# oikoa (ajoneuvolla)



## Gavril

Päivää,

What does _oikoa_ mean in the context of driving an automobile? I saw it in this context (from today's Uusi Suomi):



> Ohitukset, kiihdytykset, lähellä ajamiset ja oikomiset kaarteissa lisääntyvät, kun autoilija ajaa ylinopeutta, muistuttaa Liikkuva poliisi.



"Passing, accelerating, tailgating and [?] at turns become more frequent when drivers go past the speed limit, the Mobile Police remind motorists."

(I'm also not sure if "tailgating" is exactly the right translation for _lähellä ajaminen._ "tailgating" means driving too closely to another car, potentially preventing the other driver from maneuvering properly in an emergency -- is that what _lähellä ajaminen _means in this context?)

Kiitos avustanne


----------



## Hakro

"Tailgating" is exactly the correct translation.

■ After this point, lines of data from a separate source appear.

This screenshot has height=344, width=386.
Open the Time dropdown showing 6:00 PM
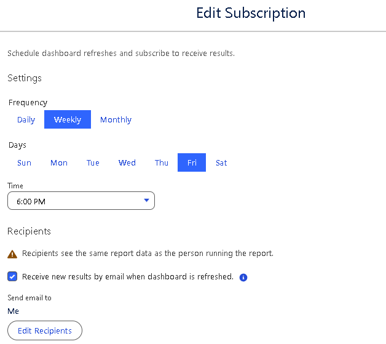pos(81,201)
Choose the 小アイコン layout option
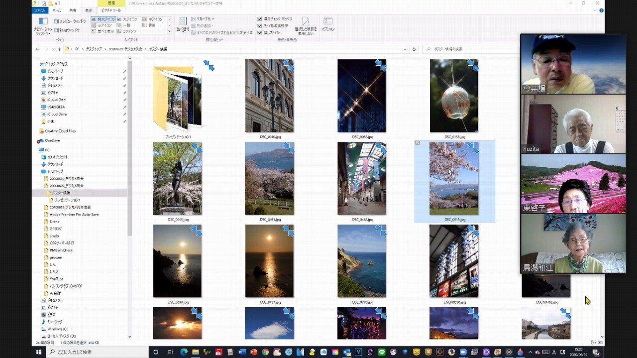This screenshot has height=358, width=637. tap(104, 25)
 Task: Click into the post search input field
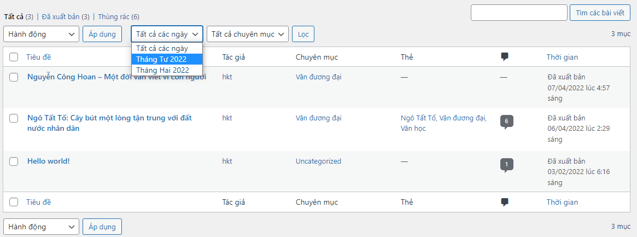click(x=518, y=13)
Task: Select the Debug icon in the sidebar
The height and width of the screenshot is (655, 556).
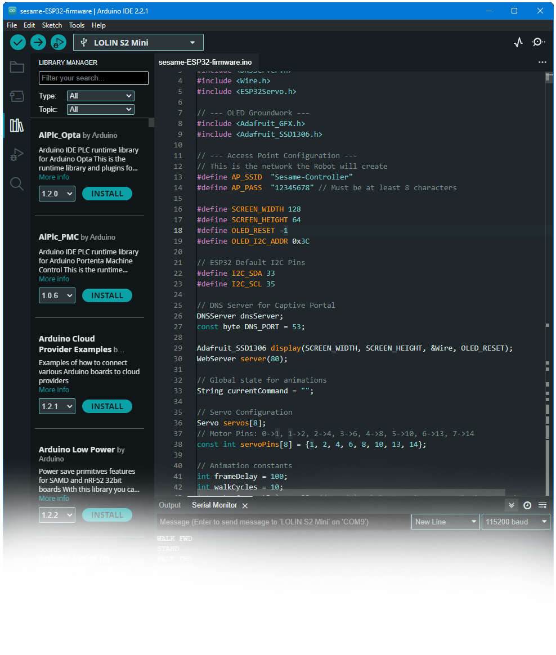Action: click(17, 154)
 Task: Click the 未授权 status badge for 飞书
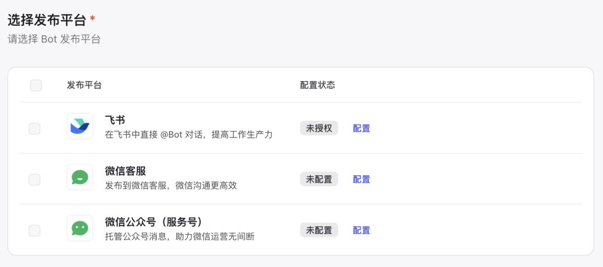(319, 128)
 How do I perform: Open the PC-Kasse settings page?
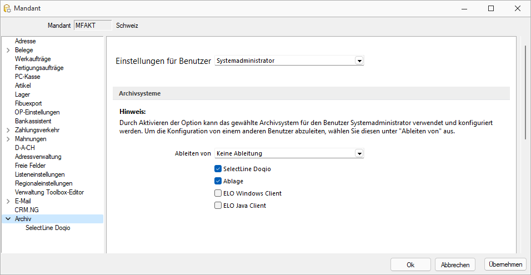(27, 77)
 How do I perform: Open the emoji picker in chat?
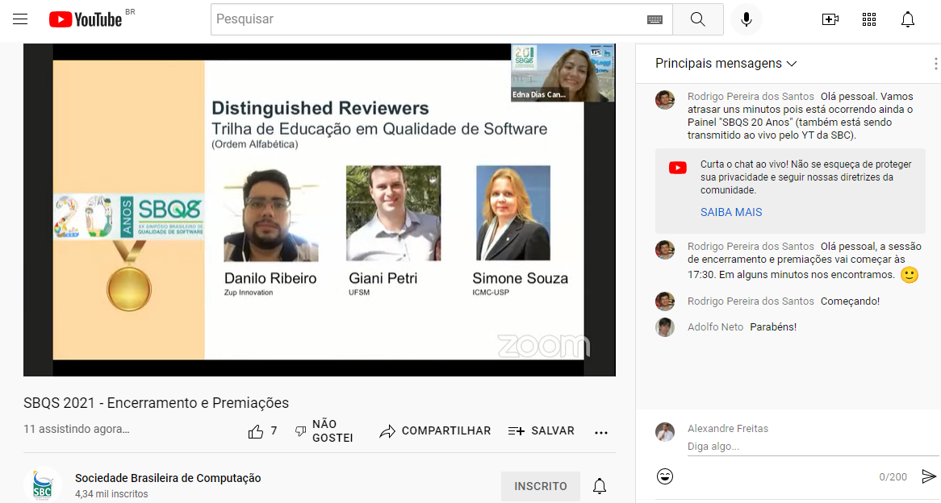665,476
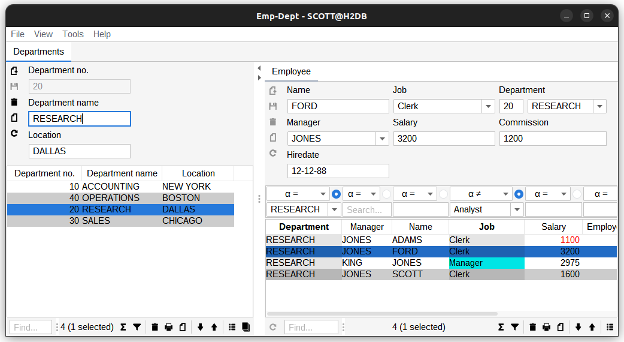Click the Salary column header
624x342 pixels.
tap(553, 227)
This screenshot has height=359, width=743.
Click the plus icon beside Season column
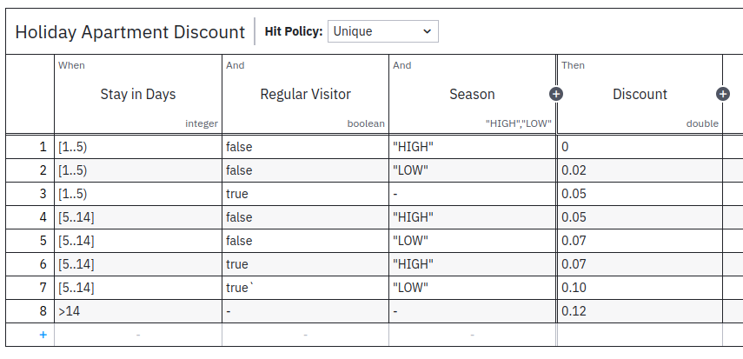(556, 94)
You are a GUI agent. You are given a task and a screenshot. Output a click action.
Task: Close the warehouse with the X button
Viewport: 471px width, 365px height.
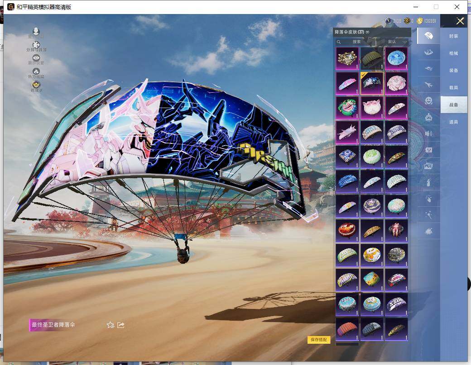(x=460, y=21)
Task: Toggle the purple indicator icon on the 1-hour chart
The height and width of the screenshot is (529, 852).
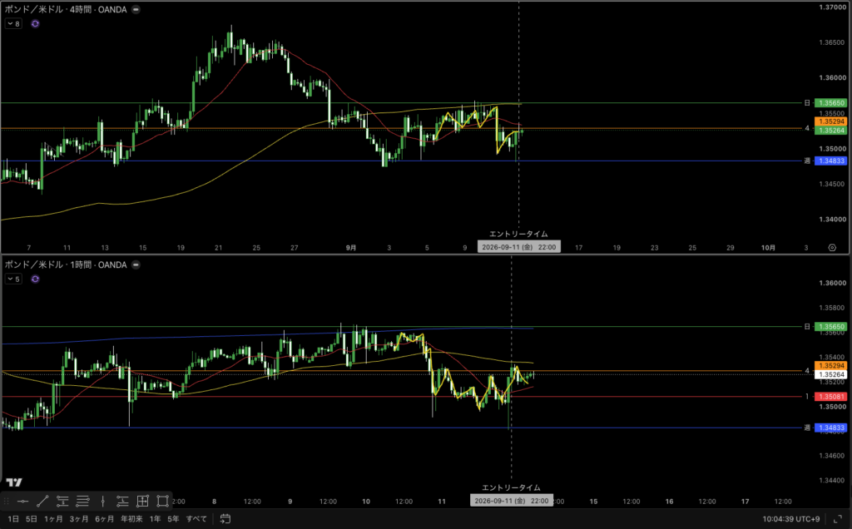Action: pos(35,279)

I couldn't find the right term for "oikominen kaarteissa" but means driving over the inside edge in a curve, like this rally car. For an inexperienced driver it can be very dangerous.


----------



## Määränpää

Hakro said:


> driving over the inside edge in a curve, like this rally car.

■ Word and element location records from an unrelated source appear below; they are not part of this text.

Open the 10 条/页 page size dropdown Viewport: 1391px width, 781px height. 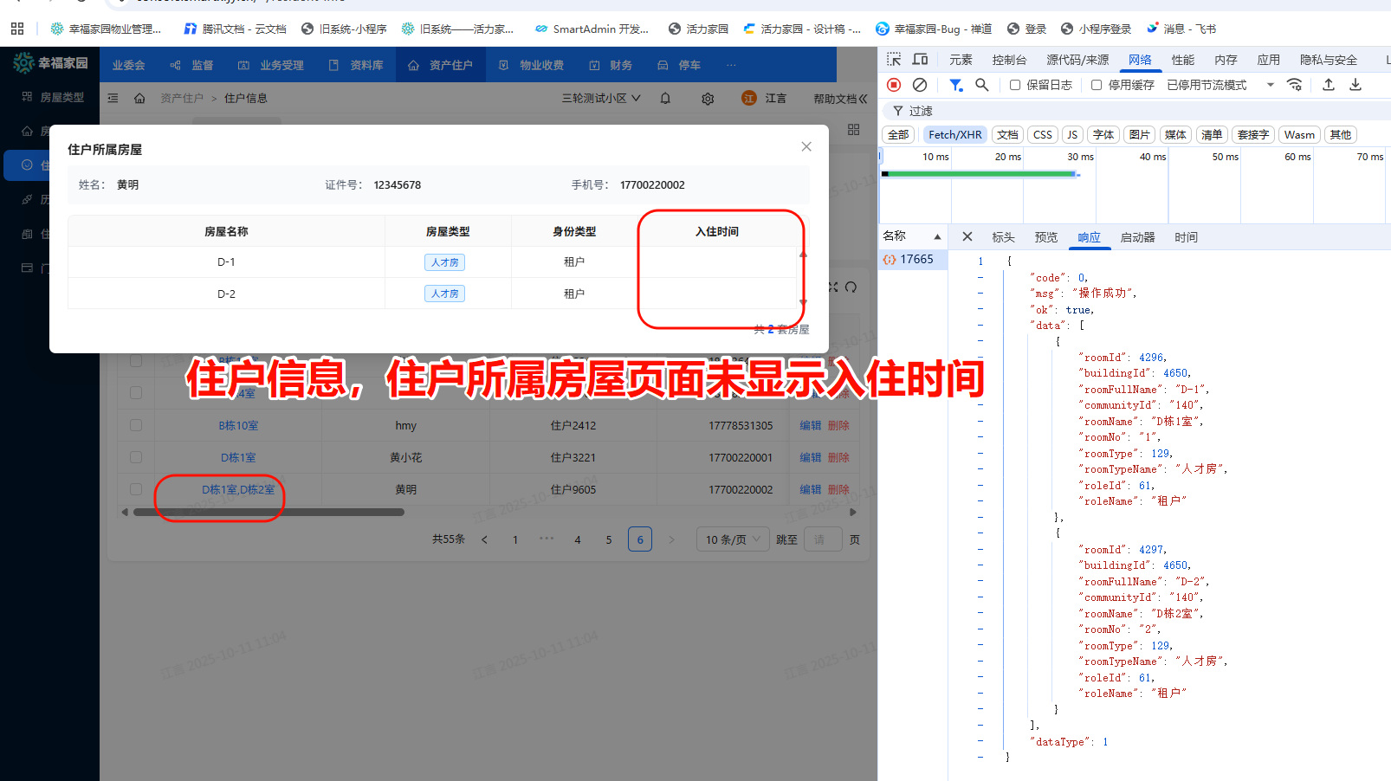732,539

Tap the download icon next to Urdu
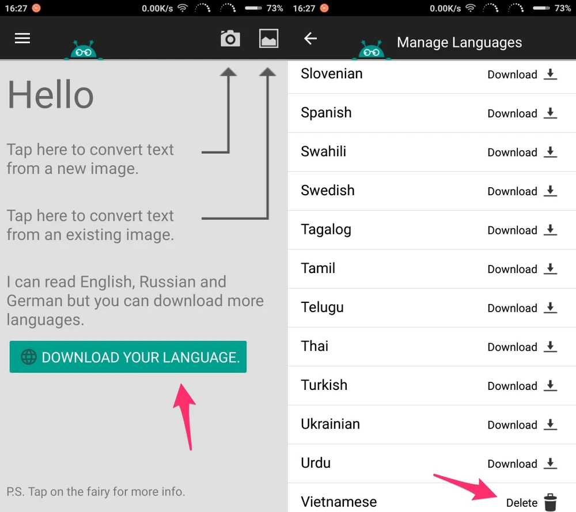point(551,464)
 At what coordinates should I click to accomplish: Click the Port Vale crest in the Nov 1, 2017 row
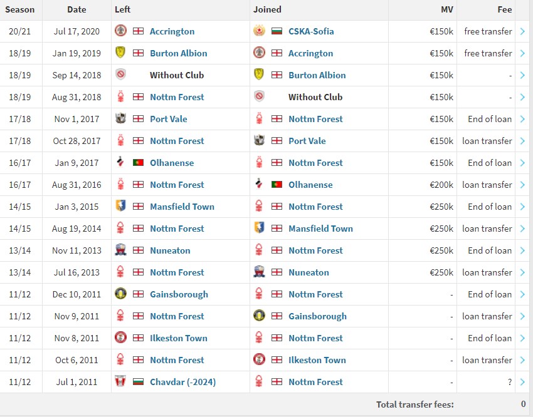tap(121, 119)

I thought it meant driving over the inside edge _of your own lane _(not necessarily the entire road) in a curve.


----------



## Hakro

Määränpää said:


> I thought it meant driving over the inside edge _of your own lane _(not necessarily the entire road) in a curve.


Of course it can mean that, too, but lately there has been discussion about driving over the edge of the road.


----------